Is anthropology a comedy?

Is anthropology a comedy?
By Dhruv Ramnath, MA Social AnthropologyIn terms of explicit humour, anthropologists do not go out into the field to tickle their informants’ bellies, or to say “Coochie, coochie coo!” to babies on the street, or to crack jokes with the biggies in the business. We are serious intellectuals, with little television presence. We secretly want to know whether Malinowski’s lovers had said that the earth moved, but we always say that Evans Prichard was a racist.

Such is the state of our discipline that the time has come to take out those pens and juggle them. It is time to document the secret lives of professors and classmates, to chronicle the conversations in the queue up to the Hare Krishna food stall, and to decipher the language which millennials use on their social media accounts. I am talking of the ones who walk down the School’s corridors saying “Oh my god, like, like, like, like” with their mobile phones in their hands. If we could develop a hermeneutical filter through which modern gobbledigook can be thrown, it would speak volumes of the nature of the times in which we live. An auto-ethnography that is immune to nobody occupies the minds of anthropologists who ask difficult questions such as “What about we the privileged who have no sense of humour?”

The law that humour should not be allowed in anthropological inquiry is unwritten and political at the same time as we are told to toe the line. It is imperative, therefore, to know why we anthropologists select and edit what we consider integral to our theory, and why we deliberately leave out juicy bits from our work. It could be that our humour is italicised .

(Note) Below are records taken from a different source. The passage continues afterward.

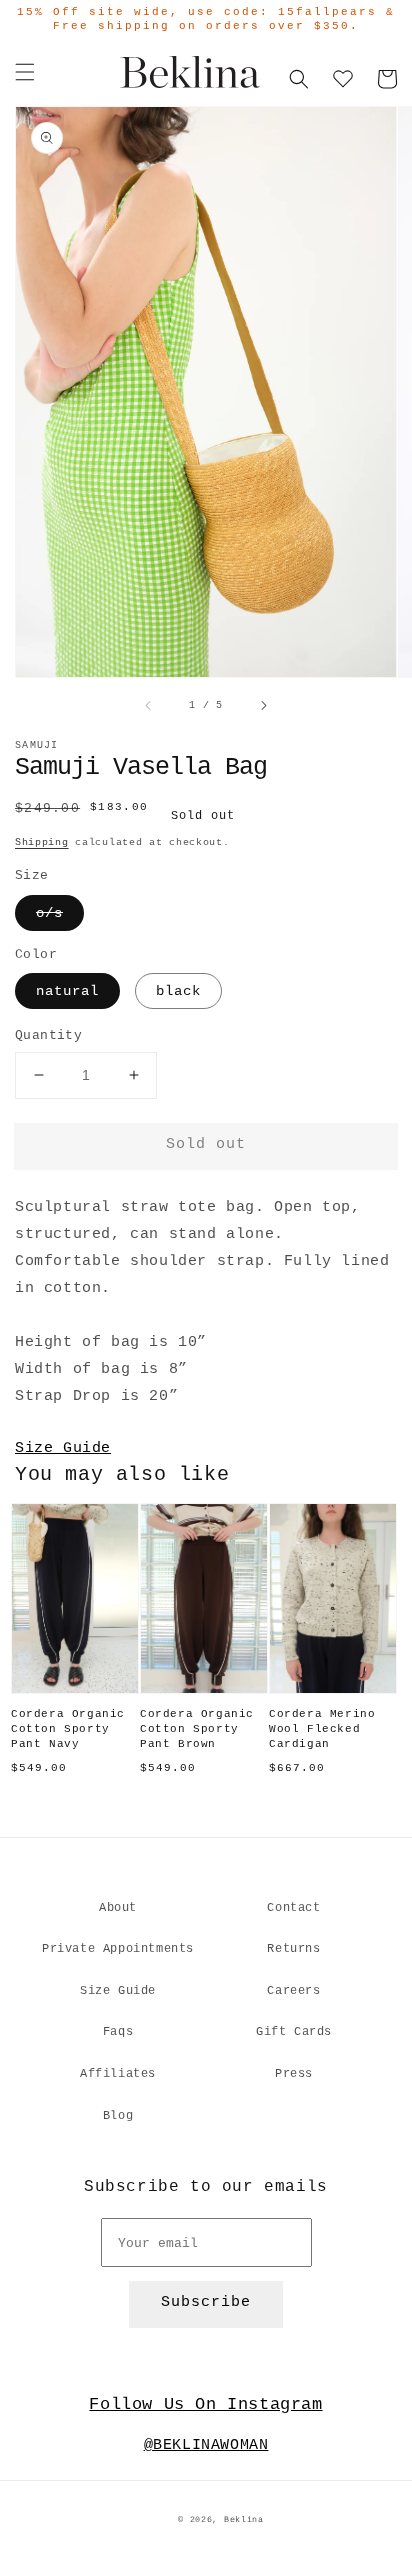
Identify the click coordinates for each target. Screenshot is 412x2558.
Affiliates (118, 2074)
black (178, 991)
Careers (293, 1991)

We never ask our professors to refrain from repeating big words because the museum of laughter exists in our minds. We grasp the truth that people in power write the meanings of words through ‘research’, and that those meanings are themselves part of the process of meaning-making in world history, which anthropologists contribute to as they write out their prose using the very words which are published as correct spelling.

 

So at this School we have changed the rules of the game—as students of anthropology we have reinvented the wheel by speaking incessantly in an incomprehensible language. If not for this, what is humour? We have sought to ask this question many times in the classroom and the answer has ever been that without heavy duty stuff there can be no anthropology.

Make no mistake that words which hide the true intentions of their meanings reveal more than the conviction of the anthropologist who believes that words are necessarily a tool to obscure that which was meant to be revealed as truth. In such a scheme of things, humour is contained within the performance of crazy speech and writing, in a rhythm of exchange, and in the production of a collection of meaningful words repeated over time.

Implicit in anthropology, therefore, is the real intention unobscured and so apparent that it takes a long time to digest the truth that anthropologists are largely a funny lot. We realise the futility of the political exercise despite our liberal leanings, join in various activist projects when the opportunity arises, and spout a huge dose of ‘interdisciplinary’ stuff during seminars insomuch that it takes more than a month for some words to filter through our intellects to end up correct in both meaning and spelling in our papers.

This is the main purpose of anthropology—to show that we mean what we say, like those from the other disciplines, but with a soft corner for being neither here nor there but everywhere. It is time for the clown amongst the bores to stand up and say, “Give me more!”